However, I don’t think it is bombshell information that The Washington Post is a liberal publication that floated down from the heavenly spheres.
What I do find interesting is how obviously terrified the writer of this article is of rising “fringe” media. Apparently I should trust the traditional, mainstream media outlets but turn my back on information I might stumble across in the backwaters of the internet. How about this. I’ll receive all my news with a healthy dose of salt, mainstream or otherwise. I’ll do my own research. I’ll come to my own conclusions.

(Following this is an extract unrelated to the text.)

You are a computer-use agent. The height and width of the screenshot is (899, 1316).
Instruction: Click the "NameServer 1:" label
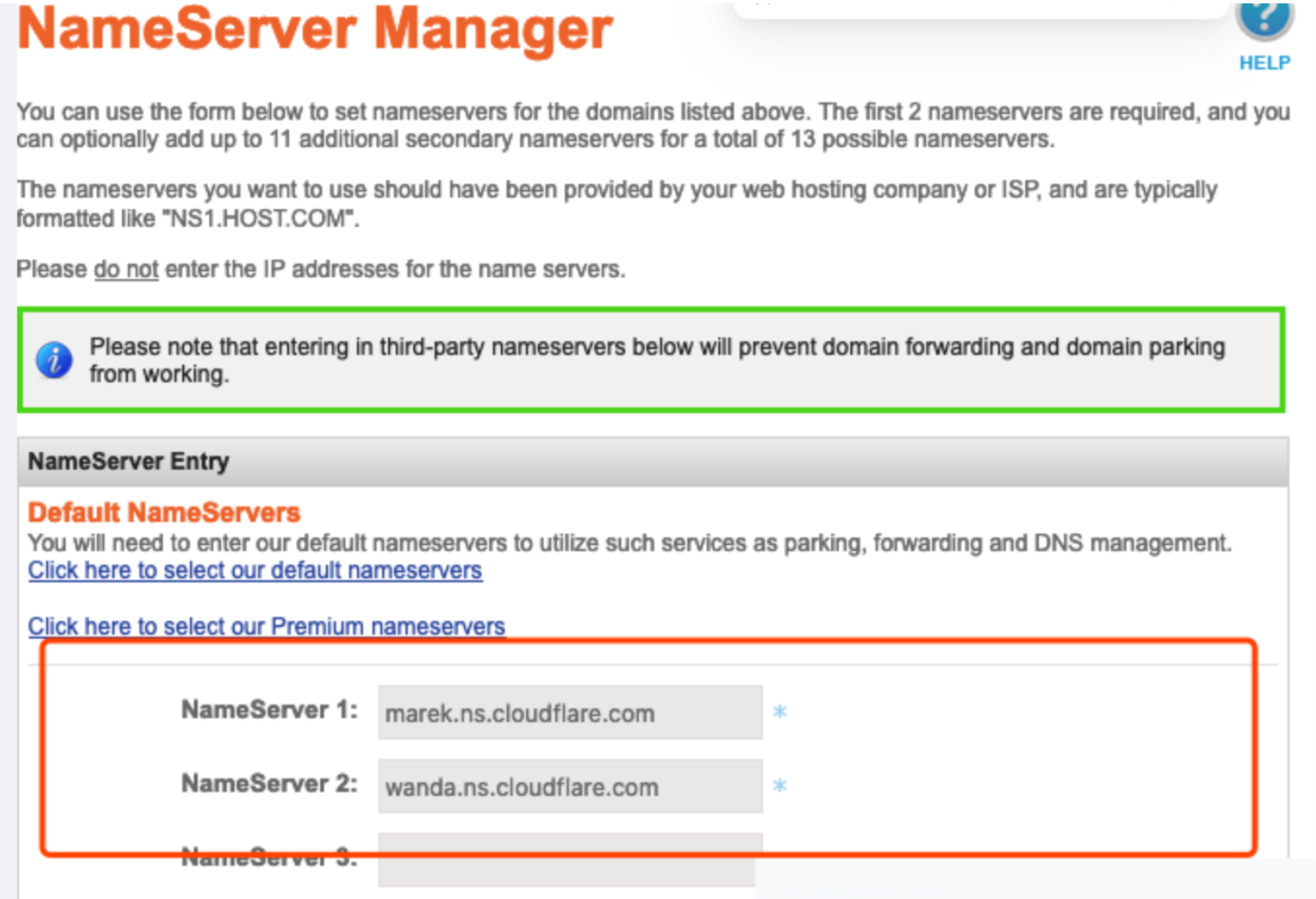point(269,710)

I’ll hold Trump to the same standard that I hold Hillary, or Bernie or Obama. That is, when it comes to my political views, I’ll hold them all up to the Constitution and Bill of Rights. I’ll dunk them in the murky swamp of libertarianism (they might meet folks like John Locke and Thomas Jefferson hanging out down there). I’ll even consider an article from a “fringe” website. In fact, I might be more inclined these days to give credence to the latter over the mainstream view.
I might be tempted to do that because freedom of the press means anyone can take up the reporter’s mantle. What makes me leery is not investigating the moon landing. What makes me leery is some reporter from the Washington Post presuming to tell me what I’m supposed to believe and what I’m not.
That, my friends, is totalitarianism. But maybe totalitarianism floated down from the heavenly spheres.